A atualização da NR-1, que passou a exigir que as empresas incluam questões psicossociais no gerenciamento de riscos ocupacionais, não criou um problema novo, mas trouxe visibilidade para uma realidade que já vinha produzindo impactos significativos na saúde dos trabalhadores e nos resultados das organizações.
Dados do Ministério da Previdência Social mostram que, em 2025, foram concedidos quase 550 mil benefícios relacionados a transtornos mentais e comportamentais, representando um crescimento de 15,66% em relação ao ano anterior.

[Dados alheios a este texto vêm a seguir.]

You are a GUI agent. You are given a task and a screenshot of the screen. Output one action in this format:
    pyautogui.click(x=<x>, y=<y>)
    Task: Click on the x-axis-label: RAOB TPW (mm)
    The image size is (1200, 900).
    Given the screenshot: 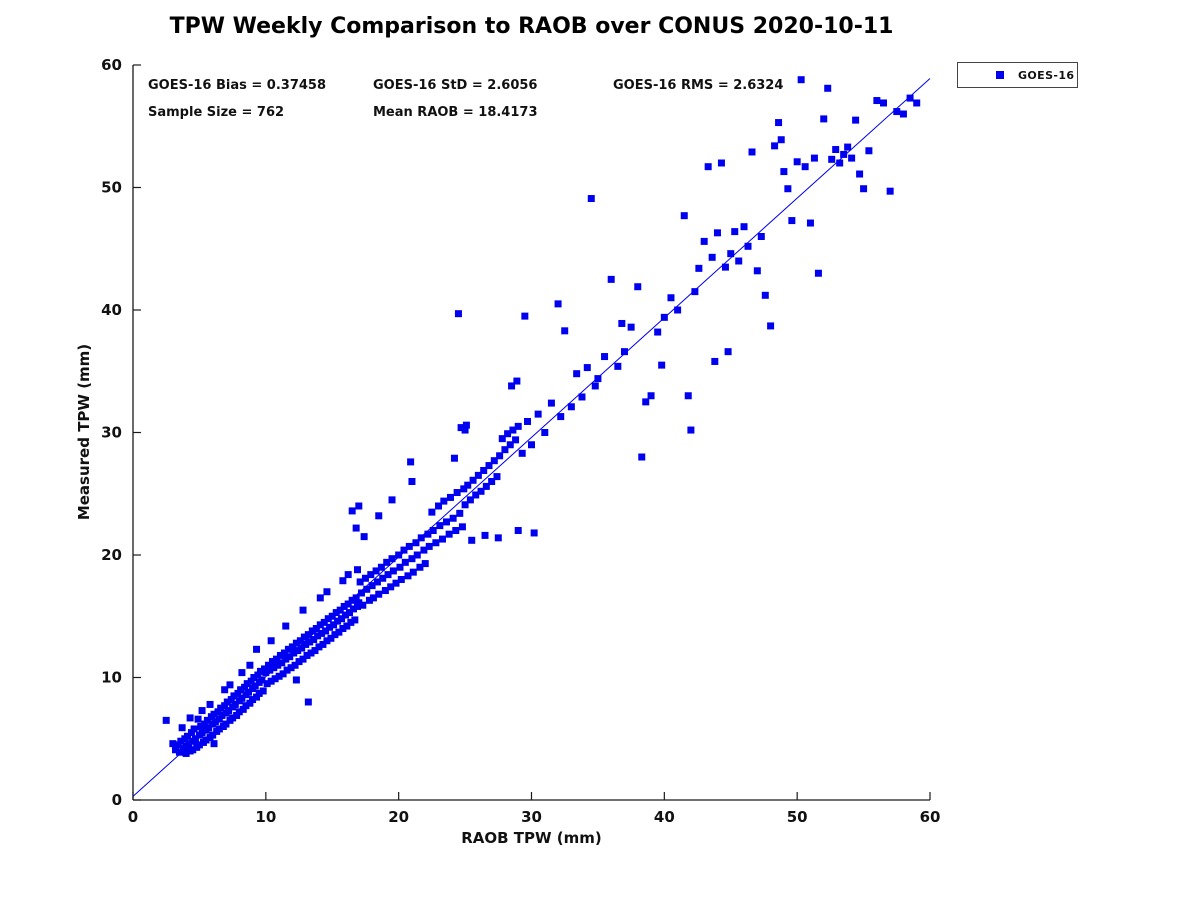 What is the action you would take?
    pyautogui.click(x=532, y=838)
    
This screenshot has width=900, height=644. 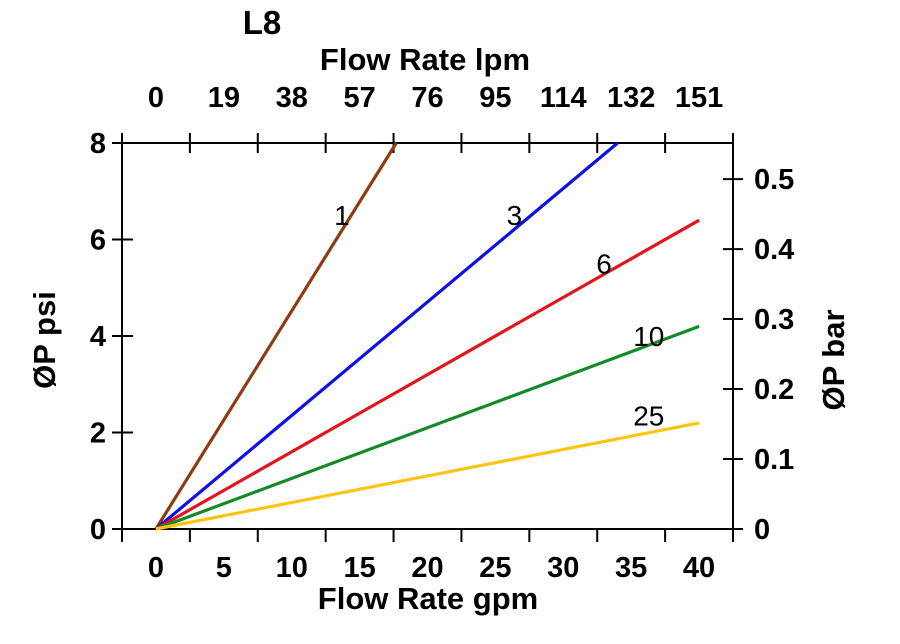 I want to click on bottom-axis-tick-label: 35, so click(x=631, y=568).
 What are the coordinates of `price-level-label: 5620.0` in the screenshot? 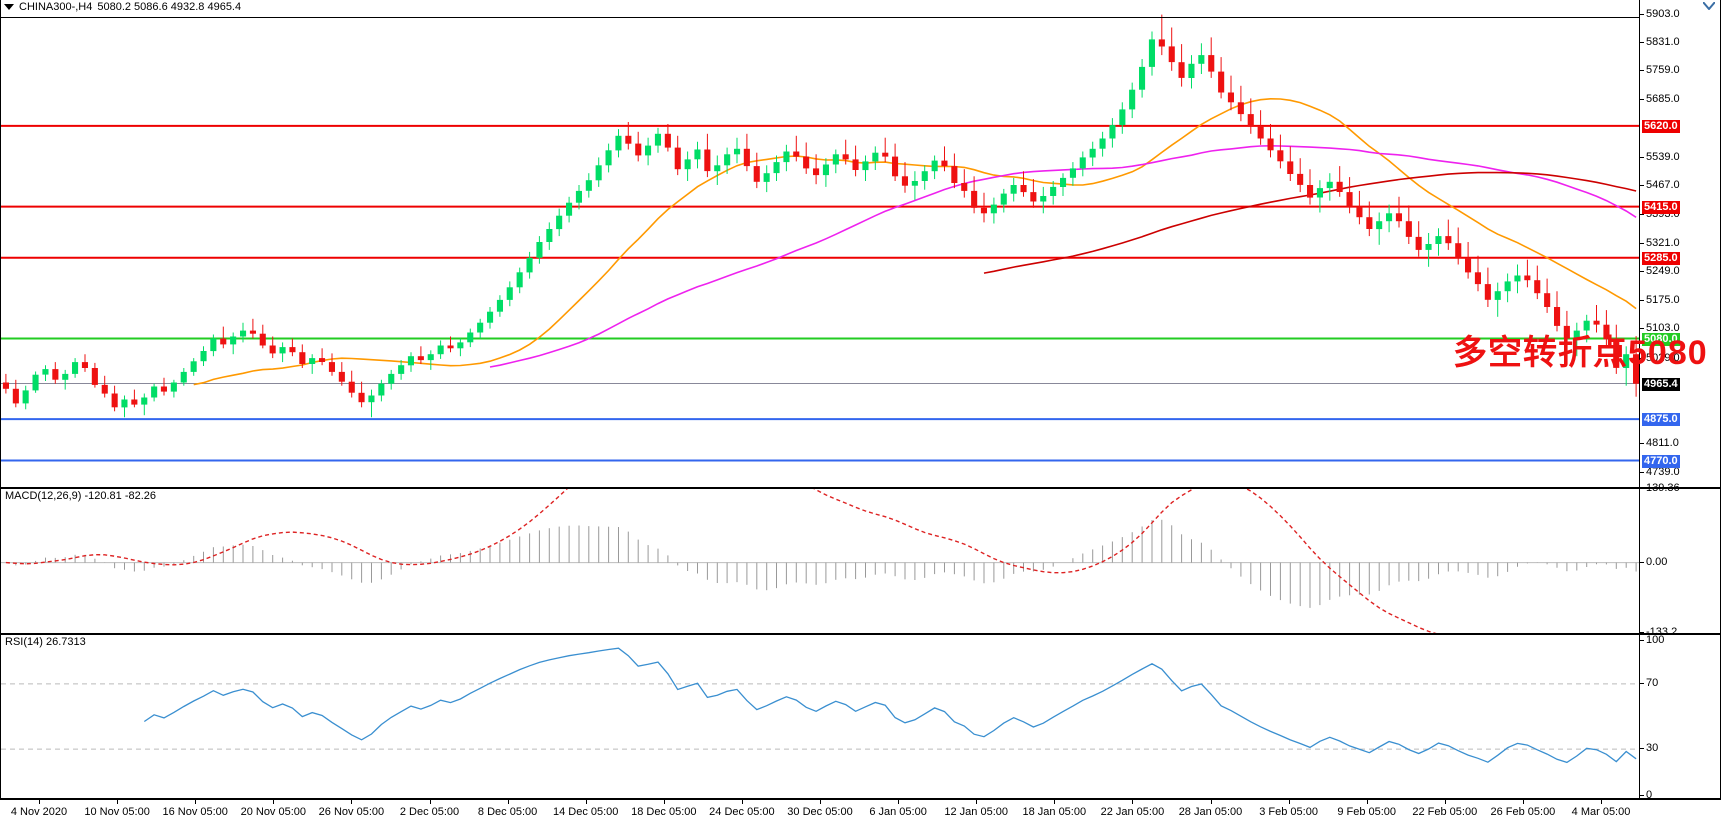 It's located at (1661, 126).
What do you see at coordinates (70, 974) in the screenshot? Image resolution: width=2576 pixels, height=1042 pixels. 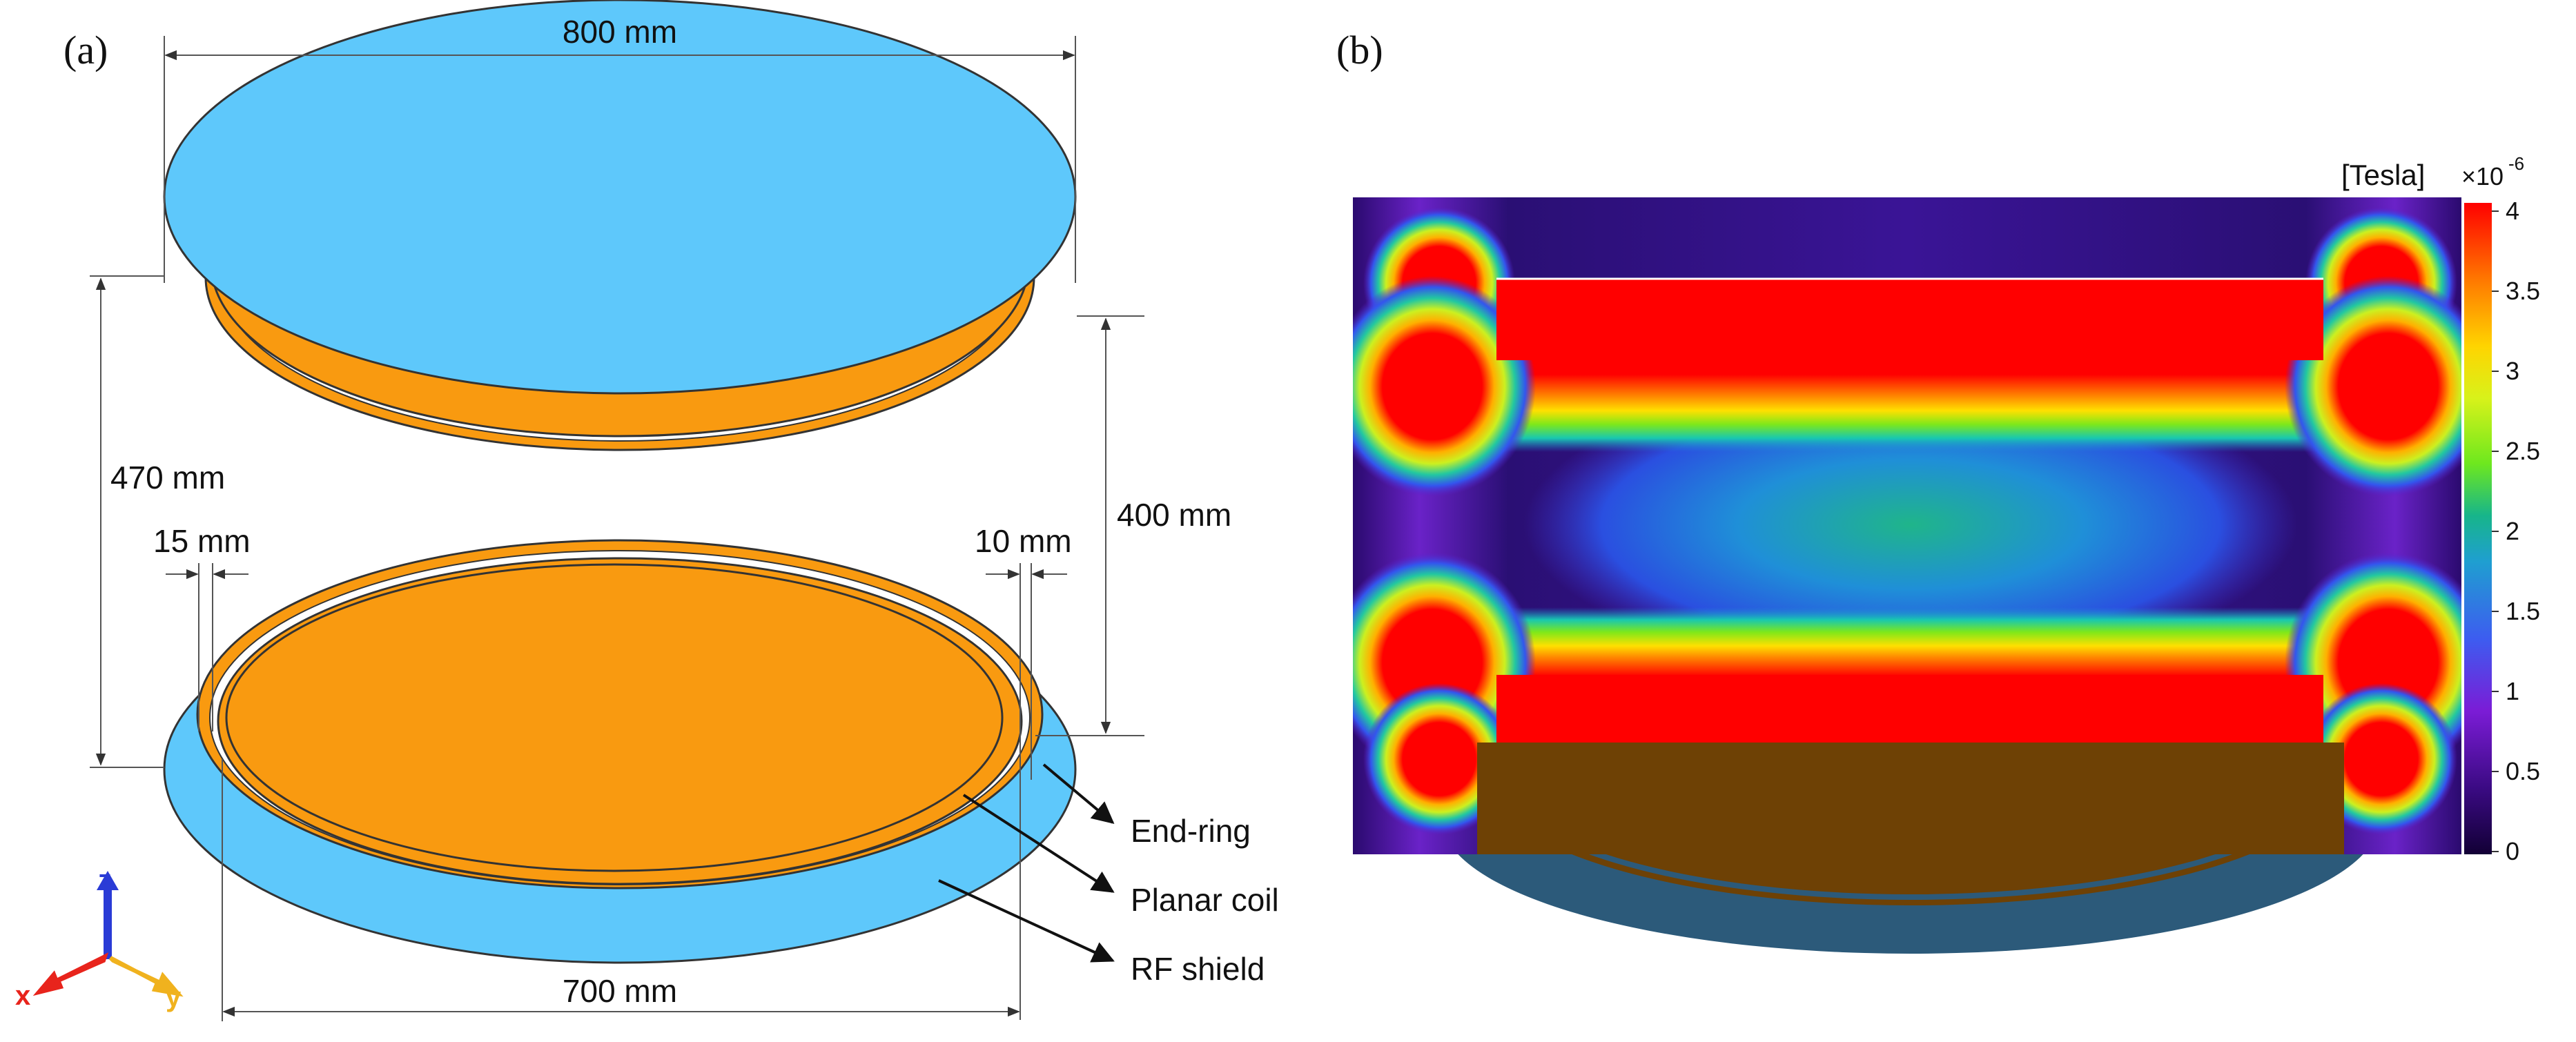 I see `x-axis-arrow` at bounding box center [70, 974].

Transtornos ansiosos e episódios depressivos permanecem entre as principais causas de afastamento do trabalho. Minas Gerais ocupa a segunda posição entre os estados com maior volume de benefícios concedidos por esse motivo, atrás apenas de São Paulo.
Por trás desses números existem pessoas tentando sustentar rotinas marcadas por sobrecarga, metas excessivas, jornadas prolongadas, insegurança profissional, conflitos interpessoais e ambientes de trabalho que, muitas vezes, naturalizam condições que contribuem para o sofrimento psíquico.
O ponto central da atualização é que o adoecimento mental não pode mais ser compreendido apenas sob a perspectiva individual. Durante muitos anos, quando um trabalhador adoecia, a análise frequentemente se concentrava em sua capacidade de lidar com pressão, em sua resiliência ou em características pessoais. A norma amplia esse olhar ao reconhecer que fatores organizacionais também podem contribuir para o adoecimento e precisam ser identificados, avaliados e gerenciados.
Não se trata de transferir toda a responsabilidade para as empresas, nem de medicalizar as relações de trabalho. Trata-se de reconhecer que riscos psicossociais, assim como físicos, químicos, biológicos ou ergonômicos, podem ser prevenidos.
Nesse contexto, a liderança assume um papel estratégico. A forma como as metas são definidas, como a comunicação acontece, como os conflitos são conduzidos e como o reconhecimento é oferecido influencia diretamente a percepção de suporte, segurança psicológica e bem-estar dos trabalhadores. Por isso, discutir saúde mental nas organizações exige também discutir modelos de liderança e cultura organizacional.
A própria distribuição dos impactos do adoecimento mental merece atenção. Em 2025, aproximadamente 63,46% dos benefícios concedidos por transtornos mentais foram destinados a mulheres. O dado convida à reflexão sobre fatores como jornadas múltiplas, sobrecarga invisível, responsabilidades familiares e desafios específicos que ainda marcam a experiência feminina no mercado de trabalho.
Os impactos também são econômicos. O adoecimento mental afeta produtividade, engajamento, retenção de talentos e aumenta os índices de absenteísmo. Afeta também o presenteísmo, situação em que o trabalhador permanece fisicamente presente, mas já não consegue desempenhar suas atividades com sua capacidade habitual.
Enxergar a NR-1 como mais uma obrigação regulatória a cumprir é uma escolha. Utilizá-la como oportunidade para revisar práticas, fortalecer a cultura organizacional e promover saúde é outra. Os dois pontos atendem à norma, mas apenas um tem potencial para transformar a realidade do trabalho.